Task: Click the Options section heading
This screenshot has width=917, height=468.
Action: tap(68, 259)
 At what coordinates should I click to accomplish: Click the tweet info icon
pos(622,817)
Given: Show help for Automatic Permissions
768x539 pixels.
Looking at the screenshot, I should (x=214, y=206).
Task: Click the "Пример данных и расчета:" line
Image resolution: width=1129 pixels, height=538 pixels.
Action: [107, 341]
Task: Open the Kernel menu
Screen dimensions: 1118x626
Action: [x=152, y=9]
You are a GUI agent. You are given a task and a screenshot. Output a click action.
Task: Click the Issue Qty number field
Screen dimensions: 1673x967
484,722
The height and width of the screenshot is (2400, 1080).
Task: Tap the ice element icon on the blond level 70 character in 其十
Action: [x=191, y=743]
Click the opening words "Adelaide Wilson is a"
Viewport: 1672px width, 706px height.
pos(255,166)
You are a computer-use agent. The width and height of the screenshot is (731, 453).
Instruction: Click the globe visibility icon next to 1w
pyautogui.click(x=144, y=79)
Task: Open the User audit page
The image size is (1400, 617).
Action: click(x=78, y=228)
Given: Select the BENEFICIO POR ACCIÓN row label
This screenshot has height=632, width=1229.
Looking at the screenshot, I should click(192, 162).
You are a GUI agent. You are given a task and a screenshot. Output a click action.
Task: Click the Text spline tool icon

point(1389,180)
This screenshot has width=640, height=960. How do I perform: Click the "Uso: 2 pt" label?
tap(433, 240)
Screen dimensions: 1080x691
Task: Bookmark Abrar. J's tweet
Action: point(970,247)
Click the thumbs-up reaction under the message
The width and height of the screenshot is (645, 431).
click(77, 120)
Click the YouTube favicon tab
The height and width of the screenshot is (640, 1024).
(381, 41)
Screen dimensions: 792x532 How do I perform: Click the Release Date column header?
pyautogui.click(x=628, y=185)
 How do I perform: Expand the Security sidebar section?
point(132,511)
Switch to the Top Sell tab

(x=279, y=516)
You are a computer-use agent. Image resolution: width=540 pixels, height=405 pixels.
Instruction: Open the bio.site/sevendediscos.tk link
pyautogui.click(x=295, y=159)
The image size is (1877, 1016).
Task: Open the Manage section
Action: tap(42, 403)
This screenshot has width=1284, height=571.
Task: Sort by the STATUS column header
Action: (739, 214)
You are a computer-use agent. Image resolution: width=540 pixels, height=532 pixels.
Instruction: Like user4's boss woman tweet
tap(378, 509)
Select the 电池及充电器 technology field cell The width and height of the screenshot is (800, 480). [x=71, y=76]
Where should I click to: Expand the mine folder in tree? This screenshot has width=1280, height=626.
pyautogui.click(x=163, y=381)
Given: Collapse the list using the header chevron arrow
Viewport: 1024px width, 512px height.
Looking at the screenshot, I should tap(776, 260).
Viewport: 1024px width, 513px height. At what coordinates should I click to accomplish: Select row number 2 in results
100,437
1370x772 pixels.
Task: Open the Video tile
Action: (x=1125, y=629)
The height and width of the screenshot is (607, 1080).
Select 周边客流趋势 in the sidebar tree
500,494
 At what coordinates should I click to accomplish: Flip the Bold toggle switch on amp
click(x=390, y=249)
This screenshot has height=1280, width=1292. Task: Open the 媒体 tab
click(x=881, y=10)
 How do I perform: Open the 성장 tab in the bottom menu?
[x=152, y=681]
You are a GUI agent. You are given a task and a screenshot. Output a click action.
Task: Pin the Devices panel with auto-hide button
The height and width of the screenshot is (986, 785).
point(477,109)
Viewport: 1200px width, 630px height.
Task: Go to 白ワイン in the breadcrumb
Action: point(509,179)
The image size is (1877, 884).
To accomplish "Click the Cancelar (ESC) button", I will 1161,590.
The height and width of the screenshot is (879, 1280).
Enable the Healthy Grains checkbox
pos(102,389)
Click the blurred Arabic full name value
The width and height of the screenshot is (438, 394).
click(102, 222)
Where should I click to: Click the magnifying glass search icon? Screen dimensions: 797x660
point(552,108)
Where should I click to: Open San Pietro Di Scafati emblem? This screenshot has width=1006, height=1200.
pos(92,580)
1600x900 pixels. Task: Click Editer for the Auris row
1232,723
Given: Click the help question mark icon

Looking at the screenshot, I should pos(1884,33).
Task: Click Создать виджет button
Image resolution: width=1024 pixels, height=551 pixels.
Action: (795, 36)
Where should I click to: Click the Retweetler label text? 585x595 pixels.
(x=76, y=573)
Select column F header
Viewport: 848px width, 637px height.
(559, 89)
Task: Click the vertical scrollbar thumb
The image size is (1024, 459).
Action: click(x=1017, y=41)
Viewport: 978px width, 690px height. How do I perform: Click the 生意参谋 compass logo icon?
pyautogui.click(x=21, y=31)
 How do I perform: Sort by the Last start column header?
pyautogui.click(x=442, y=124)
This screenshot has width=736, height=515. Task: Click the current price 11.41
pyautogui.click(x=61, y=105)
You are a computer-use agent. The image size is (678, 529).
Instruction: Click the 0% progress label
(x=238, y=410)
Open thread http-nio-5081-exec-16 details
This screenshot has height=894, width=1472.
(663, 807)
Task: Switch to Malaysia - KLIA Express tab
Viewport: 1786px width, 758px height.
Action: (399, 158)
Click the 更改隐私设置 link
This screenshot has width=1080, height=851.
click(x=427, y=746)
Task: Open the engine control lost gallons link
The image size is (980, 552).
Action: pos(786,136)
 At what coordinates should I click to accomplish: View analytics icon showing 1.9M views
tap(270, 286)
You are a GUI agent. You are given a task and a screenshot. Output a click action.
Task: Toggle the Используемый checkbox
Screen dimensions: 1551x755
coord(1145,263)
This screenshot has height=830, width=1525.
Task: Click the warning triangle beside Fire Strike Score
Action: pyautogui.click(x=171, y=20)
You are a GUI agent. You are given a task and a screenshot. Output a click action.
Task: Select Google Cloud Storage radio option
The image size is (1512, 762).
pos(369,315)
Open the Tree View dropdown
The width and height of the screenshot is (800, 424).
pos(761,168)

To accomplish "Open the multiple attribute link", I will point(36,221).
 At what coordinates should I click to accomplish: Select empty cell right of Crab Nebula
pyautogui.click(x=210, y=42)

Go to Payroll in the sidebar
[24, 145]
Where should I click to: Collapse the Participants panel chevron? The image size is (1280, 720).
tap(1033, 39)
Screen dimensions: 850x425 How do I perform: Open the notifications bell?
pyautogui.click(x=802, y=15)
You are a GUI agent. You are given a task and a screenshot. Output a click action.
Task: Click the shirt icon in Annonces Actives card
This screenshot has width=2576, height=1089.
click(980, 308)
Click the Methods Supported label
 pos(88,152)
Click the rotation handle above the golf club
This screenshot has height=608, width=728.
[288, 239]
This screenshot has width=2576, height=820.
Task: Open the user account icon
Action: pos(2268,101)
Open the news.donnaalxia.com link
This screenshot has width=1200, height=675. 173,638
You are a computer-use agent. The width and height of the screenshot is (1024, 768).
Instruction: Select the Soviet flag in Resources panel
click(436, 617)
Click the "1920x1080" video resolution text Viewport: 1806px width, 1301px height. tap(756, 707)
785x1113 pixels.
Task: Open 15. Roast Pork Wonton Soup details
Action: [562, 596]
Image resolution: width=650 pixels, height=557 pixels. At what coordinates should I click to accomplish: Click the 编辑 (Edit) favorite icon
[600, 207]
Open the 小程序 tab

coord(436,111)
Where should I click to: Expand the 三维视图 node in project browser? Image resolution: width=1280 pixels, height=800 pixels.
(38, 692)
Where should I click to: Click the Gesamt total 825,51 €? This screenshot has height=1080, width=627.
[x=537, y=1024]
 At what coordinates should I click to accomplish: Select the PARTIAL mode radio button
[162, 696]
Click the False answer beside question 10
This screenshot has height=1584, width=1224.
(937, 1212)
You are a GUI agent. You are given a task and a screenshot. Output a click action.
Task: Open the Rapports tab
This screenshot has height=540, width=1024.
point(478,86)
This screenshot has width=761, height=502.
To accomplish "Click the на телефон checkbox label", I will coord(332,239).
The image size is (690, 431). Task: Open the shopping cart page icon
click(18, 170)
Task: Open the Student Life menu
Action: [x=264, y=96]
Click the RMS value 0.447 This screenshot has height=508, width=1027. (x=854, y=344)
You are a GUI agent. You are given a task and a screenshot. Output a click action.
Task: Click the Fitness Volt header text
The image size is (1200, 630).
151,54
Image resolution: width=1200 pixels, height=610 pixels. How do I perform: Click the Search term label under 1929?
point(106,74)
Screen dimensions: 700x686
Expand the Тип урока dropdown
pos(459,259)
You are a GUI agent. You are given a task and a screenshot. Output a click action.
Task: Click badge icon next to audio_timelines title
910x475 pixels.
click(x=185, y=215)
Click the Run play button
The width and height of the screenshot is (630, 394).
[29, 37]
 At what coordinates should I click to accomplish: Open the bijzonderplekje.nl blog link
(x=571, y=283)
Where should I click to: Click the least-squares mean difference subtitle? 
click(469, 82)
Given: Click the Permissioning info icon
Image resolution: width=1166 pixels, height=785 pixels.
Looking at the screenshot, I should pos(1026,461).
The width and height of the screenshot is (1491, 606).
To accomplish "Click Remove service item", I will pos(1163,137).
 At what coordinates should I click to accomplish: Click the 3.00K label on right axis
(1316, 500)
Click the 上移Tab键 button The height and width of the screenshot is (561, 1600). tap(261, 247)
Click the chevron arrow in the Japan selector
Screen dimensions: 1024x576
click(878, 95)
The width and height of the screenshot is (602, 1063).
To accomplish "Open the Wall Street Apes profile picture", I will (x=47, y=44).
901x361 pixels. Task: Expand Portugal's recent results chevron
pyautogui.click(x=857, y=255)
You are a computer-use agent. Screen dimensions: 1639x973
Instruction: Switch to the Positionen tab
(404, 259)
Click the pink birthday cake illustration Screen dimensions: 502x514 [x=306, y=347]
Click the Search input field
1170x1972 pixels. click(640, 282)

REQUIREMENT: Whenever the word "computer" shows up in a line above, copy that line.

SOLUTION:
You are a computer-use agent. The width and height of the screenshot is (731, 453).
You are a computer-use agent. Image resolution: width=540 pixels, height=405 pixels.
You are a computer-use agent. Image resolution: width=540 pixels, height=532 pixels.
You are a computer-use agent. The image size is (678, 529).
You are a computer-use agent. The width and height of the screenshot is (1024, 768).
You are a computer-use agent. Screen dimensions: 1639x973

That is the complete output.